Fig. 1.

Targeted mutation of the Fz6 gene and expression of Fz6-nlacZ in skin and hair follicles. (A Upper) Structure of the Fz6 locus. Black rectangles represent the seven exons; in exons 2–7, the shaded areas represent the Fz6 coding region. (Lower Left) Targeting vector. LNL, PGK-neo gene flanked by loxP sites; TK, herpes simplex virus thymidine kinase cassette. (Right) Genotyping of tail DNA with PCR primers specific for the neo-Fz6 junction (KO) or endogenous Fz6 sequences deleted in the targeted allele (Endo). (B) Immunoblot of proteins from P1 skin probed with affinity-purified antibodies directed against the C-terminal 17 aa of Fz6. A band of ≈85 kDa is present in the Fz6(+/+) sample and absent in the Fz6(-/-) sample and is presumed to be Fz6; a crossreacting band of ≈55 kDa is seen in both samples.
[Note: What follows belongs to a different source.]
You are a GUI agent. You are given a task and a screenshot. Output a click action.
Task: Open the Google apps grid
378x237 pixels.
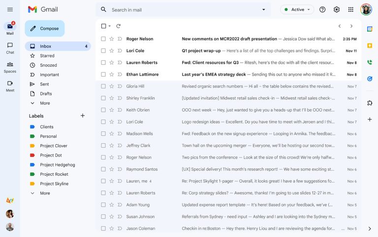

Protein molecular mass standards from top to bottom are 100, 90, 80, 70, 60, and 50 kDa. (C) X-Gal stain of E14.5 embryos. (Left) Fz6(+/+). (Right) Fz6(+/-). (D and E) X-Gal stain of Fz6(-/-) skin at E16.5; in E, a similar section has also been immunostained for keratin-14 (brown). X-Gal staining is present in the periderm, epidermis, and hair follicles. (F) Enlarged image of the flank of the Fz6(+/-) embryo in C shows X-Gal stain concentrated in developing hair follicles. (G) X-Gal stain of Fz6(+/-) skin at ≈P1. C–G show strong expression of the Fz6-nlacZ reporter in developing epidermis and hair follicles. Fz6(+/-) and Fz6(-/-) show the same pattern of X-Gal staining.